■ Available data
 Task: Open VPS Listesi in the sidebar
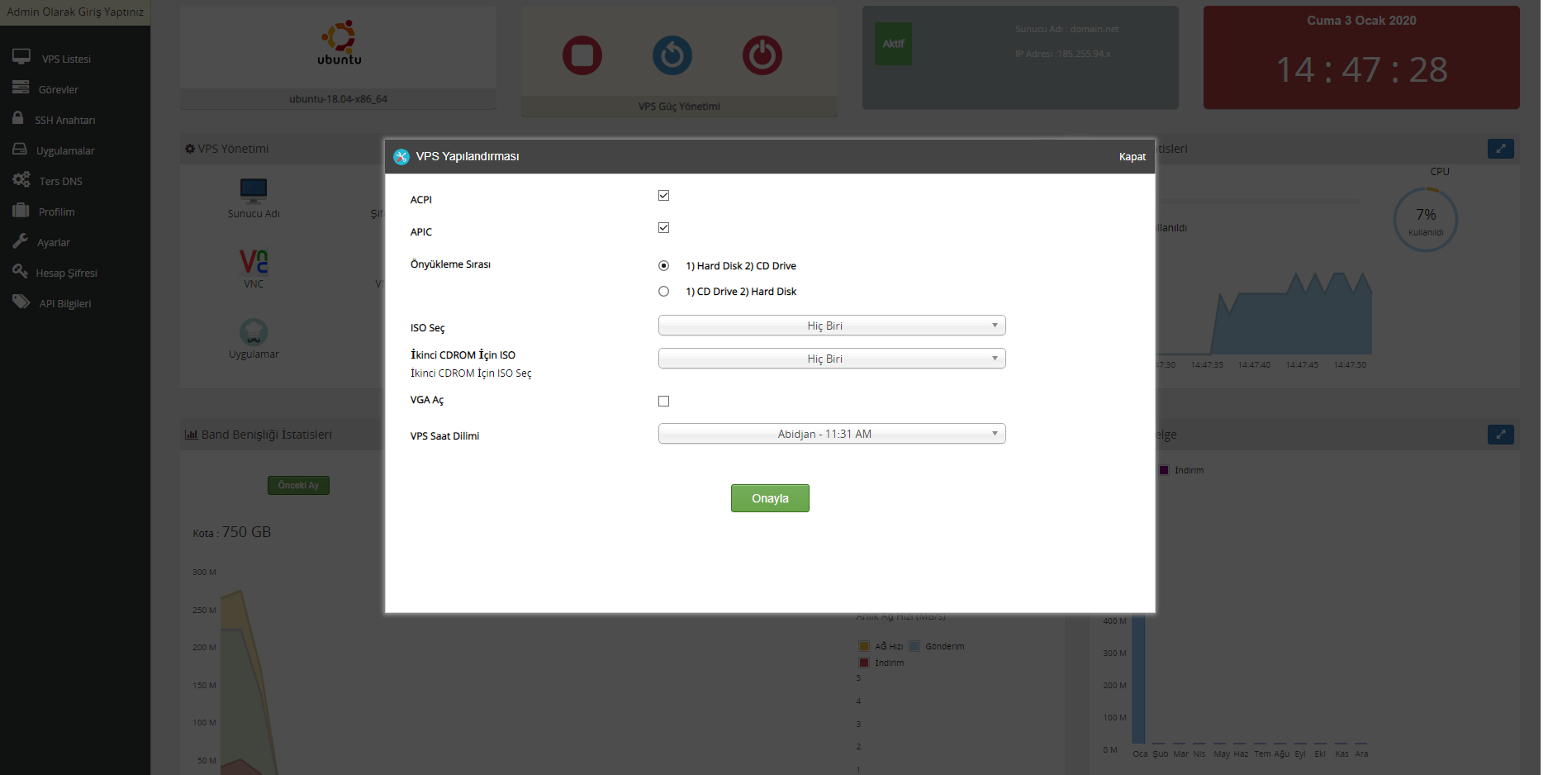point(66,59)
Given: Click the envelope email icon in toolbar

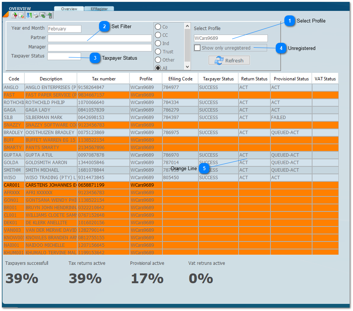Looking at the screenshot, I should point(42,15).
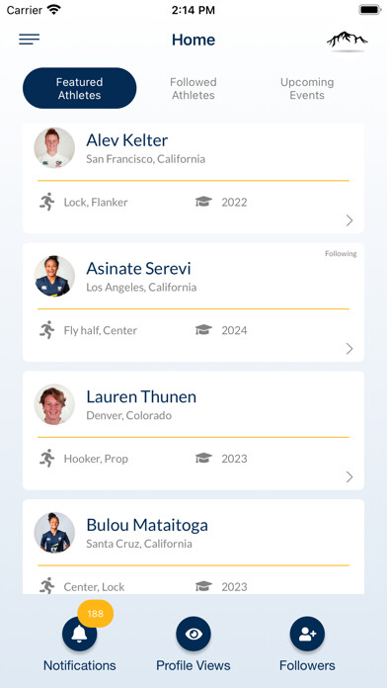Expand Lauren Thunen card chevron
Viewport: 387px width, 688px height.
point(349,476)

■ Directions for this task
All of the records above should be reproduced exactly, with the pictures left out.

■ Response to the exercise
 Task: Open VPS Listesi in the sidebar
point(66,59)
Given: Click the envelope email icon in toolbar

Looking at the screenshot, I should point(42,15).
Expand Lauren Thunen card chevron
Viewport: 387px width, 688px height.
point(349,476)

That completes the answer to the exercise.